Six Gram panchayats are included in the block: Vettikkavala, Melila, Mylam, Kulakkada, Pavithreswaram and Ummannur. Vettikkavala Grama Panchayat includes 21 wards.

Vettikkavala is part of the Mavelikara (Lok Sabha constituency) and in the state legislature, it forms part of Pathanapuram legislative seat. The Panchayat's major political players are Communist Party of India (Marxist), Indian National Congress and the Bharatiya Janata Party.

Attractions and Notable Locations

Vettikkavala Sree Mahadevar temple 

http://www.vettikkavalatemple.com/

Vettikkavala Sree Mahadevar temple is one of the largest and most famous Shiva-Vishnu temples in Kerala region. Early forms of idol worship beneath a Vetti tree suggest an origin to the name of the village. According to local historians, this tree was roughly situated near the present-day government school. Based on available records, in around the 17th or 18th century, a temple was constructed near the tree by the queen of Elayadath Swaroopam. The Elayadath Swaroopam centered at Kottarakkara was brought under Travancore in 1742 by troops of Marthanda Varma as a result of Travancore–Dutch War. The temple remained in a dilapidated state for many years after the annexation. However, in 1900 (Malayalam era 1176), and under the insistence of palace manager Sankaran Thampi the king of Travancore, Moolam Thirunal renovated the temple into its current structure.

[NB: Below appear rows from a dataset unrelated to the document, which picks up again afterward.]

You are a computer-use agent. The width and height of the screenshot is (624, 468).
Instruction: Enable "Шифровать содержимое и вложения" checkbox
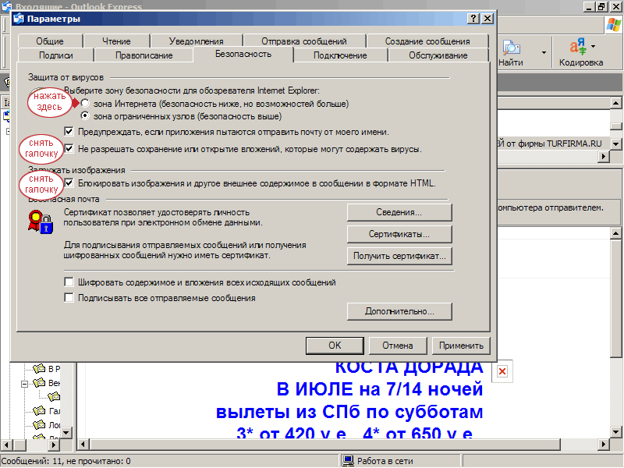pos(69,282)
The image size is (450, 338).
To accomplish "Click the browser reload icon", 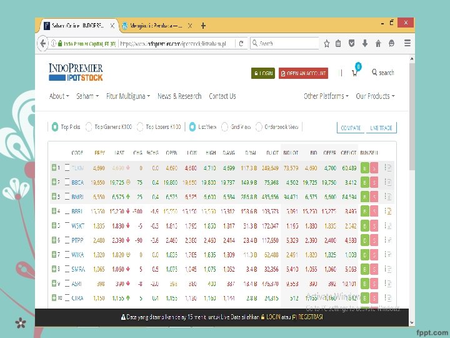I will pyautogui.click(x=241, y=43).
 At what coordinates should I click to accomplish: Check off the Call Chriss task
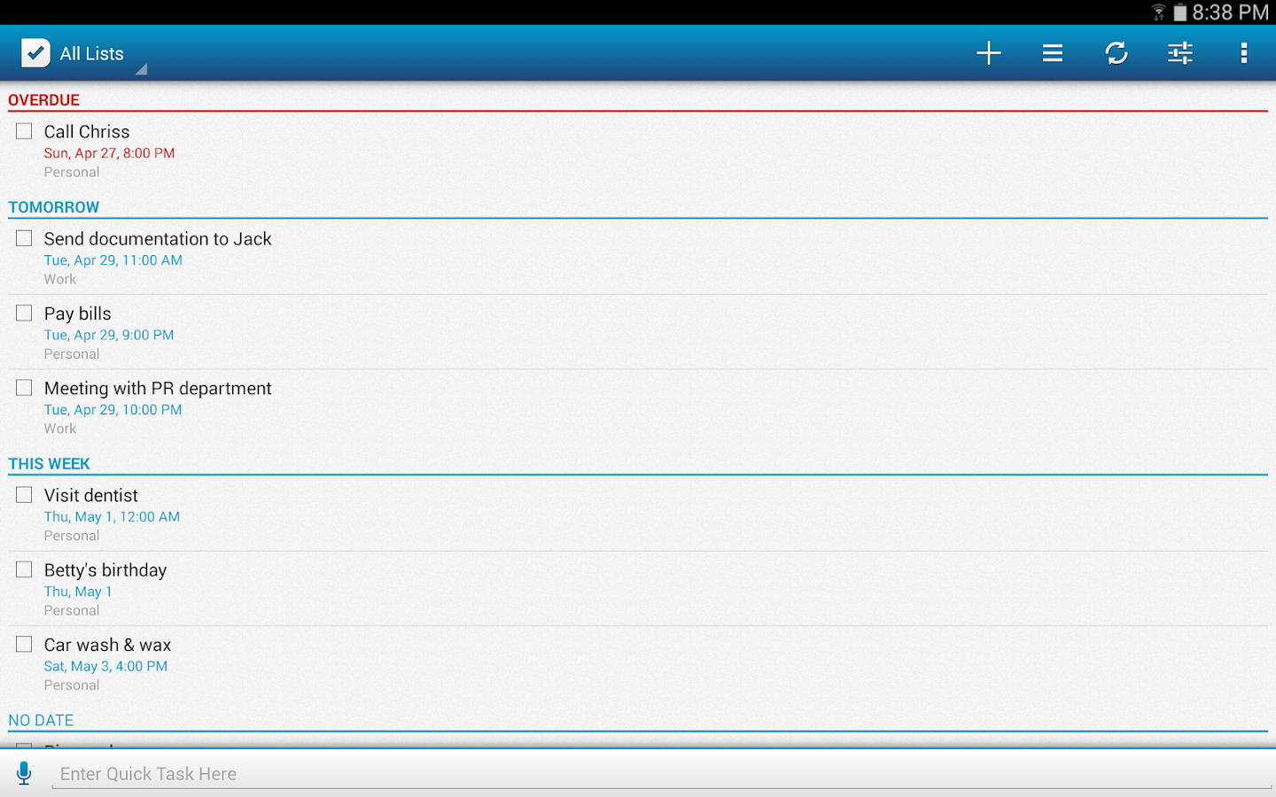24,131
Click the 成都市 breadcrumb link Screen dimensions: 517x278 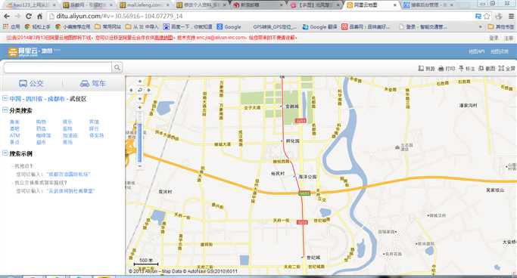pos(56,99)
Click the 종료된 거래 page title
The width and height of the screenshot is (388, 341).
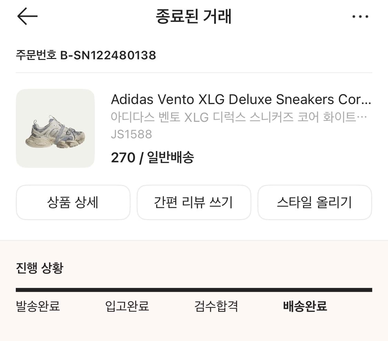193,17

The Travancore Devaswom Board made a major investment in restoring the temple. In 1996, another round of maintenance was undertaken. During this work, a portion of kulikadavu around the temple pond was inadvertently damaged.

On the southern side of the temple lies a palace constructed by Travancore kings during the reign of Moolam Thirunal. This palace was designed for kings and royal family members who were visiting the adjacent temple. Presently, weather and encroaching vegetation are leading the temple into further ruin.

Other Religious Places 

 Ancient Sadananda Ashram, Sadanandapuram
 Kannamcode Sree Subrahmanya Swami Temple
 Edamana Madom Sree Bhagavathy Trust Raktheshwari Kudumba Paradevatha Temple
 Koikkal Sree Dharma Sastha Temple
 Villur Vaikuntanatha Temple
 Chirattakonam Church
Thalachira Mosque
 India Pentecostal Church of God
 Assemblies of God in India
The Pentecostal Mission
APA'''
Kattalanchavarkavu pachoor
Bethel Marthoma Church, Panavely

Tourist Attractions 

 Kallada Irrigation Project
 KTDC Motel Aaram, Sadanandapuram
 Pinnacle View Point
 Kazhuvudayan kunnu, Pachoor
 Muttamala

Educational Institutions 
Vettikavala Government Model High School is a high-tech, high-achieving secondary school. Another higher secondary school is in Sadanandapuram and is also high achieving academically. High schools are situated in Thalachira, Chakkuvarakkal, Kottavattom and are at a good level. Some lp, up, and welfare schools are also run by the government. Sector and some aided schools are also run by the private sector. There is also a polytechnic college in Thalachira.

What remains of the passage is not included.